Une expérience (3LP-17) a été conduite afin de vérifier la fiabilité de cette approche. Une épaisse couche de liquide (similaire à une expérience de sandwich) a été disposée à la base de la capsule, surmontée par une couche de péridotite. Après trempe, des profils d’analyse (diamètres du faisceau de 5 et 20 µm à la microsonde électronique ; 20 µm au LA-ICP-MS) ont été effectués depuis la base de la couche de liquide jusqu’au contact avec la péridotite (environ 350 µm). Alors que le liquide est homogène à la base de la couche, sa composition est clairement affectée dans les 50 µm au contact de la péridotite : Al2O3 augmente de 14,1 ± 0,3 pds. % à 15,5 ± 0,5 pds. % et SiO2 augmente de 46,3 ± 0,2 pds. % à 48,7 ± 1,0 pds. %. Au contraire, la teneur en MgO évolue de 13,4 ± 0,4 pds. % à 9,5 ± 1,4 pds. % depuis la base vers le contact avec la péridotite. Outre l’évolution des teneurs d’oxydes depuis la base vers le contact avec la péridotite, il faut noter une forte hausse des écarts-types (ici donnés à 2σ). L’utilisation de la technique du sandwich permet donc de préserver efficacement une partie du liquide des problèmes de trempe : aucune addition d’olivine ne s’est révélée nécessaire à des températures de 1300 °C et moins.

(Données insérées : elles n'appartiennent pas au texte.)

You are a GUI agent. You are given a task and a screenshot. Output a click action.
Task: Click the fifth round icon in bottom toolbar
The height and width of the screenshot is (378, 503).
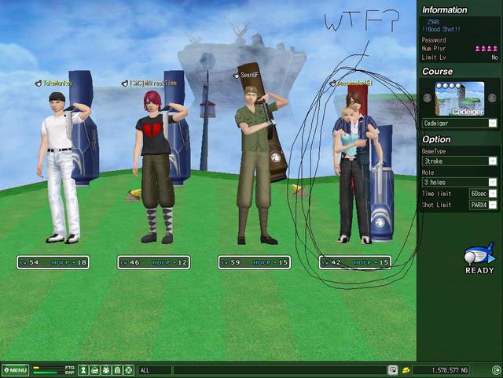[x=129, y=370]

Figure II.18. Diagramme de Rhodes (Dungan et al.

1978 ; Rhodes et al. 1979) illustrant la correction de cristallisation d’olivine dans la série d’expériences 3LP (péridotite à phlogopite à 3 GPa). Ce diagramme permet de comparer des équilibres olivine – liquide des expériences en fonction du Mg# des olivines et liquides. Les liquides issus des expériences à haute température de cette série (1350 – 1450 °C) ont été modifiés par la cristallisation d’olivine (conduisant à une diminution du Mg# des liquides). L’ajout d’olivine en équilibre à la composition des liquides permet de corriger ce phénomène de trempe. La zone grise correspond à un KD(Fe-Mg)ol-liq = 0,30 ± 0,04. L’expérience 3LP-17 est un sandwich montrant que le cœur de la couche de liquide n’est pas affecté par les phénomènes de trempe, contrairement au liquide au contact des minéraux (carré rouge).